The company, which is based in both Santa Clara, California, and Charlotte, North Carolina, provides a suite of software tools that increase patient access to medical care. It takes hospital and infusion center data and combines it with predictive analytics and machine learning to offer recommendations on how to decrease wait times, reduce health care delivery costs, and improve revenue.

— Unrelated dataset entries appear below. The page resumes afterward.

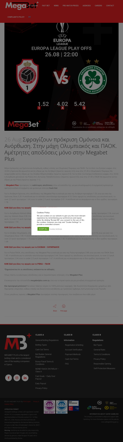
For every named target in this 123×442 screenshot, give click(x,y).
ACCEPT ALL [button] (43, 229)
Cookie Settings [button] (56, 229)
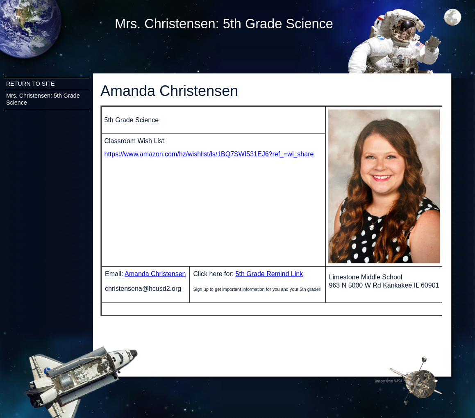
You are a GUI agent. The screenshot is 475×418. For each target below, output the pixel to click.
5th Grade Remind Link (269, 273)
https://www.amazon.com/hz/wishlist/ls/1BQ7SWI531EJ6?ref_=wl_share (209, 154)
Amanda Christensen (155, 273)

“When a medical appointment is made, two people chat, they look at the calendar and no one did any math–there is no optimization,” Mohan Giridharadas, founder and CEO of LeanTaaS, told Crunchbase News. “There is no other place like health care where the demand side is a crazy mix of chairs, rooms, patients, doctors, nurses and operating rooms. It is a wobbly supply and demand that needs to be matched.”
The company’s new $130 million Series D round will be invested in three product suites: iQueue for operating rooms, iQueue for infusion centers, and iQueue for inpatient beds. In addition, LeanTaaS will scale its engineering, product development and go-to-market teams, as well as bring new products to market.

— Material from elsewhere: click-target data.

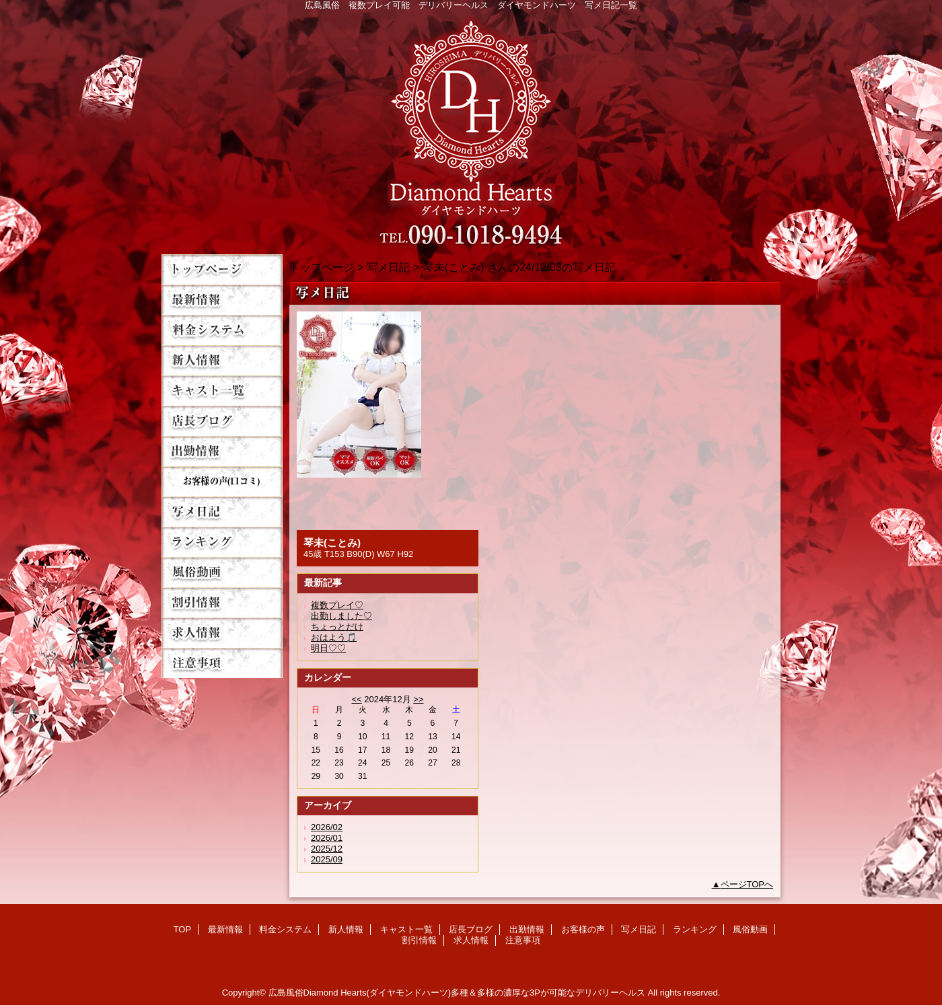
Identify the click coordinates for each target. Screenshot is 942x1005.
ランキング (222, 542)
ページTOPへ (747, 884)
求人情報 (222, 633)
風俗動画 (222, 572)
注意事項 (222, 663)
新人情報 (222, 360)
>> (418, 699)
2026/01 (326, 838)
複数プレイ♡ (337, 605)
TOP (222, 269)
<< (356, 699)
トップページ (321, 267)
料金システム (222, 330)
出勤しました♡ (341, 616)
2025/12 (326, 849)
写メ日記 (222, 511)
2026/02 (326, 827)
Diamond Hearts (471, 129)
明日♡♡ (328, 648)
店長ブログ (222, 421)
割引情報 (222, 602)
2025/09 (326, 859)
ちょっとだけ (337, 627)
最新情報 (222, 300)
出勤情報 (222, 451)
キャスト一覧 (222, 390)
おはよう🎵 (334, 637)
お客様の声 (222, 481)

Existing investor Insight Partners led the round with participation from Goldman Sachs, which led the company’s $40 million Series C in 2019, according to Crunchbase data. The company has now raised a total of $250 million in funding since it was founded in 2010.
As part of the transaction, Insight Partners’ Jeff Horing and Jon Rosenbaum and Goldman Sachs’ Antoine Munfa will join LeanTaaS’ board.
Peter Segall, managing director at Insight Partners, said in an interview that every minute an operating room is not being used, a hospital loses $100 per minute of revenue.
“LeanTaaS has a unique offering to U.S. health care,” he said. “Their product tackles a problem that people didn’t think could be solved: saving money through data analytics. Their proof points were compelling, and we have found no meaningful external competitors.”
Over the past five years, the company has grown 400 percent annually, and Giridharadas expects a similar growth next year.
“We are not interested in going overseas at the moment because the market here is big,” he added. “In a COVID-19 world, chairs are in scarce supply. The hospital bed is the most expensive hotel there is. There are 1 million hospital beds in the U.S., so if you tighten the ins and outs, there is that much more value to unlock.”
Giridharadas estimates there are 5,000 hospitals in need of products and services like LeanTaaS, with approximately $3 trillion of assets–chairs, rooms and ORs–in the United States.
The company’s vision is to go-to-market like an air traffic controller. “We are going to go asset by asset to optimize the supply and demand, when we string the assets together, that is when the magic happens,” Giridharadas said.